• EXERCISE: Reproduce the material starting with the line that contains "Locate an element on the screen. The" and going on through the line that contains "Find the location", both included, with nothing before or after.

BEGIN DATA TO USE

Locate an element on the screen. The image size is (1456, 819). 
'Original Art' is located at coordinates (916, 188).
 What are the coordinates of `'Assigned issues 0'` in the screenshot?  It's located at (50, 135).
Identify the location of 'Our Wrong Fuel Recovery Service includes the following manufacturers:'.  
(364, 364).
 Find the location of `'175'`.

END DATA TO USE
BEGIN DATA TO USE

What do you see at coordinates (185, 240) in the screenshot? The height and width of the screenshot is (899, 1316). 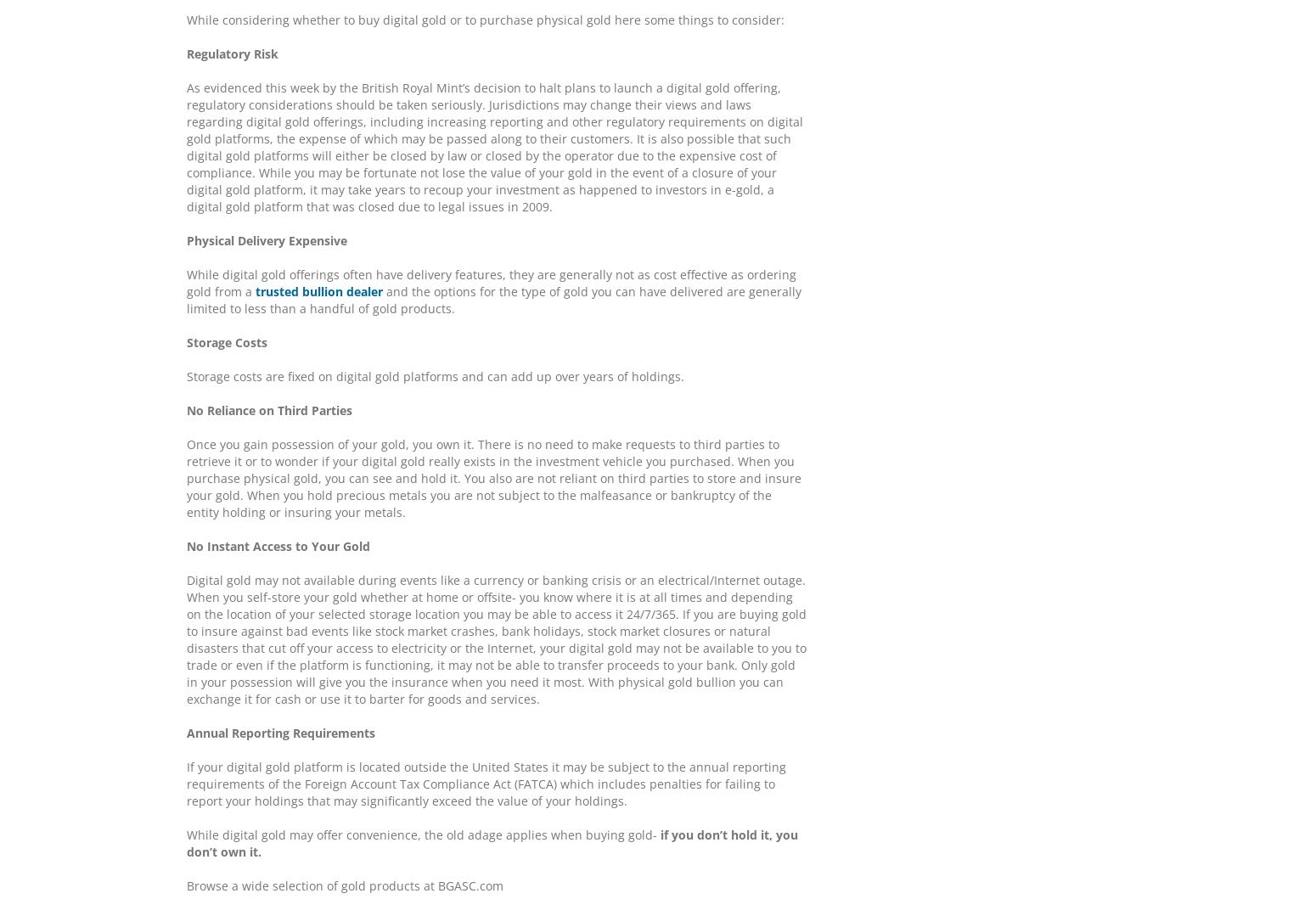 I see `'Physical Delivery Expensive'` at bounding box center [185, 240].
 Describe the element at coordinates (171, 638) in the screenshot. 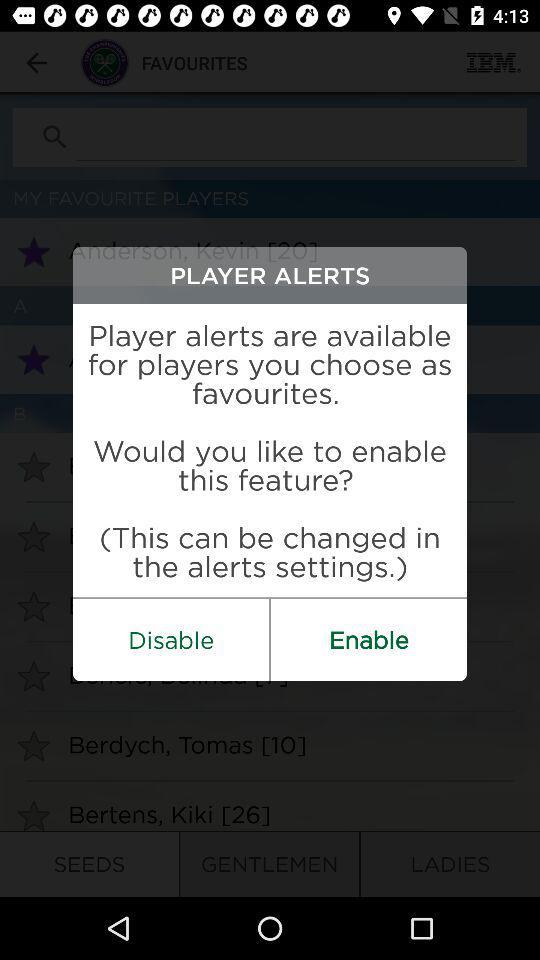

END DATA TO USE
BEGIN DATA TO USE

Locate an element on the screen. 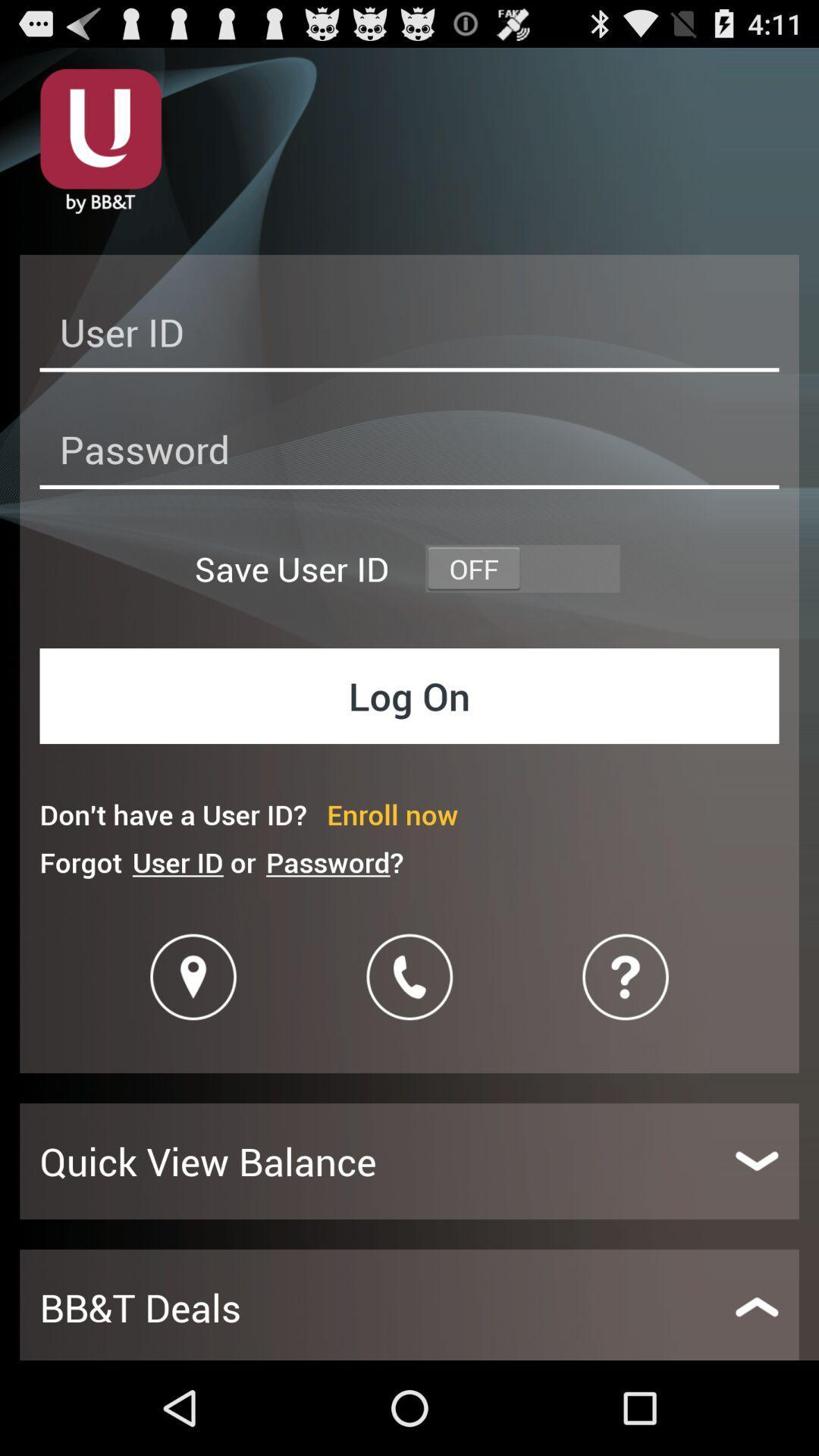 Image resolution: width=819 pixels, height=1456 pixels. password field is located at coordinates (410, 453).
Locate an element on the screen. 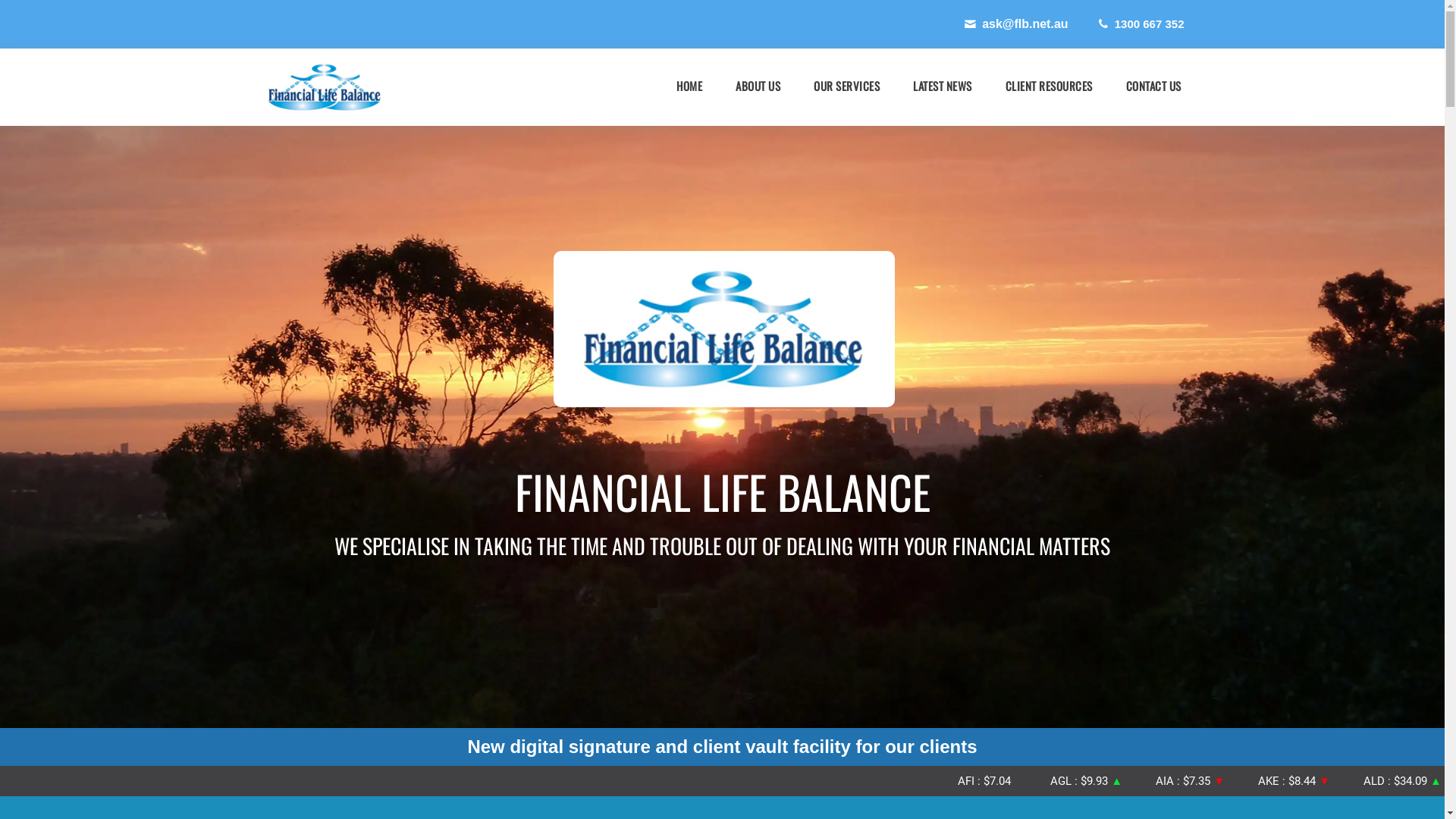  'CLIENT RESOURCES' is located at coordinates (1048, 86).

END DATA TO USE

• SOLUTION TO THIS TASK:
Locate an element on the screen. The image size is (1456, 819). 
'Original Art' is located at coordinates (916, 188).
 What are the coordinates of `'Assigned issues 0'` in the screenshot?  It's located at (50, 135).
Identify the location of 'Our Wrong Fuel Recovery Service includes the following manufacturers:'.  
(364, 364).
 Find the location of `'175'`.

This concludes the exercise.